China rejected a US request for a meeting between US Sec. of State Lloyd Austin and his Chinese counterpart Li Shangfu at a security forum set to begin Friday in Singapore, criticizing Washington for the move on Tuesday.
On Monday, the Pentagon said that the PRC had declined an invitation extended in early May for a meeting between the two defense ministers at the annual Shangri-La Security Forum, adding that the US will continue to work to improve bilateral channels of military-to-military communication.
The US seems to seriously believe that it can impose illegal unilateral sanctions against China on the one hand, while pretending to want to build a relationship of trust and communication on the other. This kind of paradoxical US diplomacy is an expression of internalized hegemonic thinking that no longer has a place in a multipolar world. Instead of its persistent and ill-intended attempts to contain China, Washington must take concrete steps to remove obstacles to sincere dialogue and back up its words with direct action.

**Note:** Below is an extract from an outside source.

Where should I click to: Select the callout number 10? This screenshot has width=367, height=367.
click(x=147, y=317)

US sanctions against China do not rule out a meeting between the two defense ministers in Singapore, and this is far from the first time that Beijing has rejected invitations from senior US defense officials to engage in dialogue. Both facts illustrate that Beijing is only using the US-imposed sanctions as a pretext to refuse military communications and continue its policy of confrontation. If the PRC is serious about stabilizing security ties with the US and its openness to engage in bilateral dialogue, now is the time to prove it.